I've talked about this on previous videos, if you do a search in the videos tab, you'll see that there's a number of grounds of legal processing, consent is just one of them. There are legitimate interests, there's requirement to the contractual obligation, requirements for legal obligations, there's a number of them. You should break down each processing activity, and match that up with a lawful ground of processing.

For example, you process your payroll data, well that is to enable you to fulfill the contract with the employee, you pass on employee data to the tax man, that's to fulfill a legal obligation. You want to send marketing emails to your prospects, that's typically going to be based on consent. You need to do that data inventory, work out exactly what data you hold on individuals, and then match it to the legal ground of processing. Then really, this requirement, the recordkeeping requirement is to keep that up to date really. If anything changes, if there's new processing, you add that to the list. But the easiest thing to do, if you're in any doubt as to whether you are included in that definition of those organizations that are required to keep records, then I'd just do it, it's probably a good exercise.

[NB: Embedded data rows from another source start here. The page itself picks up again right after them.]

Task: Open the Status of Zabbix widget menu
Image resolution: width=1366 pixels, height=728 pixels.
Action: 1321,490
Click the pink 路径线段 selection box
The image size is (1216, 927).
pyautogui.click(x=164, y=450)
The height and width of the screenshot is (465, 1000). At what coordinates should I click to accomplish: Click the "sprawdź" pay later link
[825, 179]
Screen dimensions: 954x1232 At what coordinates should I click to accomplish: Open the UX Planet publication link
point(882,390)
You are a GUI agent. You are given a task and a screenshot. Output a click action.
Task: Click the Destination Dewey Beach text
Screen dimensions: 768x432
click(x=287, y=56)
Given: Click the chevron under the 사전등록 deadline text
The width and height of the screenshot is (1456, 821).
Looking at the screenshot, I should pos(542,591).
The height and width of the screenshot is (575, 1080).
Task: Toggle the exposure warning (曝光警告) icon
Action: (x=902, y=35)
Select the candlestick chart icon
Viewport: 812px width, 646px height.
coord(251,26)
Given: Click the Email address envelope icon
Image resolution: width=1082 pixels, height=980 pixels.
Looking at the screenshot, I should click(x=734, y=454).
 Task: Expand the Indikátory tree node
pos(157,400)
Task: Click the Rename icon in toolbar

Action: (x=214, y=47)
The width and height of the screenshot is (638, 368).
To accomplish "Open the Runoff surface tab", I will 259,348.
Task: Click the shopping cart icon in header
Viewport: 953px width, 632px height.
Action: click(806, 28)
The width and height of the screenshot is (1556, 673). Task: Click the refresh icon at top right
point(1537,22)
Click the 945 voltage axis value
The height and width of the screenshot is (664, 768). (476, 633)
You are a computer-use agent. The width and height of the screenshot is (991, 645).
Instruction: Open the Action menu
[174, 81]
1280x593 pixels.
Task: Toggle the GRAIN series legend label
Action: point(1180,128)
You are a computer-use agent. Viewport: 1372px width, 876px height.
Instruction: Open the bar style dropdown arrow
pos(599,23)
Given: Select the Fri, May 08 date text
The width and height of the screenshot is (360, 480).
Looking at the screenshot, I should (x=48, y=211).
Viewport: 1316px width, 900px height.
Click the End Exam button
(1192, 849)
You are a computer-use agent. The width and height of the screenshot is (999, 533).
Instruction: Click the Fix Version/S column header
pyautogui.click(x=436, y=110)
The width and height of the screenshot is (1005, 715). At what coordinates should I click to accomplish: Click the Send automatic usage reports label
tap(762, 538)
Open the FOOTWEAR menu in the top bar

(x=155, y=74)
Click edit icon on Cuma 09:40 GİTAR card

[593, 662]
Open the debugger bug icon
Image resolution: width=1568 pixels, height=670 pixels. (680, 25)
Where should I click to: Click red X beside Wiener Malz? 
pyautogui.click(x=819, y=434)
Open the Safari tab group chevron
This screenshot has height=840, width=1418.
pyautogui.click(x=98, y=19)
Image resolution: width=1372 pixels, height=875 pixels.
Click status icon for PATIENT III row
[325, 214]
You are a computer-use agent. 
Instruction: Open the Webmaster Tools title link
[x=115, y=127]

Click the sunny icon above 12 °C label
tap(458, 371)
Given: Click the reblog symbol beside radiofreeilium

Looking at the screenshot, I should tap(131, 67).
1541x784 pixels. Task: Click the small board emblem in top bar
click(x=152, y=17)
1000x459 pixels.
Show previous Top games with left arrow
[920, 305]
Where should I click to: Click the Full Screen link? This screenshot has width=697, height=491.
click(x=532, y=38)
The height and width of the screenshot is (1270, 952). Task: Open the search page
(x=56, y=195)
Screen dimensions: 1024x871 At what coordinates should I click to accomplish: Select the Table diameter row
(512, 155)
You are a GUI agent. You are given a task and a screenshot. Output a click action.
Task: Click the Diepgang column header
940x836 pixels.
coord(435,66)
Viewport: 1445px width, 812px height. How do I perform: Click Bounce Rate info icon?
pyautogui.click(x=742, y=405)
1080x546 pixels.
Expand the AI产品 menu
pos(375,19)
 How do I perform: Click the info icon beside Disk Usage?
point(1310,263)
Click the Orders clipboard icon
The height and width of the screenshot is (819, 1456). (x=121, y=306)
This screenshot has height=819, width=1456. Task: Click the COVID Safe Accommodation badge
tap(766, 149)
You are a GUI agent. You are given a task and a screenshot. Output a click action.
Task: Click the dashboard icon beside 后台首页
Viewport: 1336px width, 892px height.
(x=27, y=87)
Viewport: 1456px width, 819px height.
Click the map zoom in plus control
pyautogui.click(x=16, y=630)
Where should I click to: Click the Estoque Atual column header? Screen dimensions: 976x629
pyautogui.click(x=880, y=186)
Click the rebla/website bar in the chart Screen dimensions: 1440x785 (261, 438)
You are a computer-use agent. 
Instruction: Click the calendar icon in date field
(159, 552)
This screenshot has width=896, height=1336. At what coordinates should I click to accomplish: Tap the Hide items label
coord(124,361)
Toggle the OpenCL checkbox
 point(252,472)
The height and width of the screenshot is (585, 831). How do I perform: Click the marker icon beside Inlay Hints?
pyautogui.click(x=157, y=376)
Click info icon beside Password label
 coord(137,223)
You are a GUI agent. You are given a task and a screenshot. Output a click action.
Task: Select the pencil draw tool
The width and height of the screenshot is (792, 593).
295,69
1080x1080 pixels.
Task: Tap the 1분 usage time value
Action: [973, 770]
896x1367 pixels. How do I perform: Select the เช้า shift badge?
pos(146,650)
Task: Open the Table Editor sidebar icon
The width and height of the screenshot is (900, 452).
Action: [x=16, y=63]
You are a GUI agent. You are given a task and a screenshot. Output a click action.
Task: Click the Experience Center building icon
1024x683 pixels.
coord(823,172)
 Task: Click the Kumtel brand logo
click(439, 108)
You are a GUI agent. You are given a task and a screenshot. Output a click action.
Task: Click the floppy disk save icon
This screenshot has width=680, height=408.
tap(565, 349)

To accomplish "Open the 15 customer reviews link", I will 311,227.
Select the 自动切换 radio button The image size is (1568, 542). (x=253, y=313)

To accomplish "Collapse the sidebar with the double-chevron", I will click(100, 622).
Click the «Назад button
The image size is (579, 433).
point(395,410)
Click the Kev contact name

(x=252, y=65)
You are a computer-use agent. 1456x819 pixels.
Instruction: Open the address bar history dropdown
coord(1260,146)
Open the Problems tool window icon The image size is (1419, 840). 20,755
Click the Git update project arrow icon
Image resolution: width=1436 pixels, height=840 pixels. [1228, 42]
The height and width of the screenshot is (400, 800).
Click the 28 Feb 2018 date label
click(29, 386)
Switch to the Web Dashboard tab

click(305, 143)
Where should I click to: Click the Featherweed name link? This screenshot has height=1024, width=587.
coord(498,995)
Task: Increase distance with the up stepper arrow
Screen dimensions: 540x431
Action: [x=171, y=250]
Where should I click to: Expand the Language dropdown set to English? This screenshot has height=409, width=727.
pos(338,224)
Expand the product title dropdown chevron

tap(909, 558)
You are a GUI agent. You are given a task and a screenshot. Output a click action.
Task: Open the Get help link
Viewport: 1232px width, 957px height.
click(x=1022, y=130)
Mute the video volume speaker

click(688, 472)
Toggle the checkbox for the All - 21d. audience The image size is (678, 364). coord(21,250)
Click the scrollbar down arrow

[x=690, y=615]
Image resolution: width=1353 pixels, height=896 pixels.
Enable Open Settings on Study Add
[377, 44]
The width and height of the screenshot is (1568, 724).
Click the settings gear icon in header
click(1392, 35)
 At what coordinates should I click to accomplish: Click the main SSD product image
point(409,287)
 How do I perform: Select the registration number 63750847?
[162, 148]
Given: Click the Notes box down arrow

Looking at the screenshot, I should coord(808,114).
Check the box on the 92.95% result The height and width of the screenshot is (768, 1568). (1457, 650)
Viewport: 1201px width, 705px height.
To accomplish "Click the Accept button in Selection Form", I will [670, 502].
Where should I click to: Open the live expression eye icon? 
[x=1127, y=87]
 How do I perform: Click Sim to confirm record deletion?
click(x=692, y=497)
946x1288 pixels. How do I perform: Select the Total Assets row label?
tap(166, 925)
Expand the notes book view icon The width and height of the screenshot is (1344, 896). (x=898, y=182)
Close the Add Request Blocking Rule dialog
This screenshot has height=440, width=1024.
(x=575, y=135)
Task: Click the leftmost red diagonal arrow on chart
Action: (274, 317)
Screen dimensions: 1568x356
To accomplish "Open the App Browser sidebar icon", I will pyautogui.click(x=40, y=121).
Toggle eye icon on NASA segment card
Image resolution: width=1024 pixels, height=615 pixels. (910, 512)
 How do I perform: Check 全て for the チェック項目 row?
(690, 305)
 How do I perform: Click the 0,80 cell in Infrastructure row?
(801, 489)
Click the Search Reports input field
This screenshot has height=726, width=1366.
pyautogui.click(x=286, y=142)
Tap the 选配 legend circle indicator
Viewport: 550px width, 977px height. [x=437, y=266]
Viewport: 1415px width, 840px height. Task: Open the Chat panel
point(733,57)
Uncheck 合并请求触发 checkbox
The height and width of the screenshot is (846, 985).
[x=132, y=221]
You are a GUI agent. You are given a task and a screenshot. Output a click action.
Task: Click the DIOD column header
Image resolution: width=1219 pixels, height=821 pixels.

I'm going to keep this video short and sweet. Just a flag to you that there is this obligation. I'll post in the comments to this the criteria for those organizations that do have to comply, but as I say, if you're in any doubt as to whether you do need to comply, my advice is, just comply, because it shouldn't actually be that onerous and because it will help you comply in the wider sense in terms of the lawful processing, and the transparency with GDPR. There you go, short and sweet.

Really looking forward to seeing you on the training tomorrow. We've got over 500 people registered, not sure how many will turn live because I have promised a replay. I'm just really excited that people are actually so interested in this area. We're going to have great fun, great fun and GDPR in the same sentence, yes, we're going to have great fun on the live training tomorrow at 1:00 pm. Hope to see a lot of you on that. I've been through all of your questions that you've asked in the group that I haven't yet answered, and I'll certainly be drawing that in. It's going to have very much a sales and marketing life-cycle slant. Yeah, looking forward to seeing you there.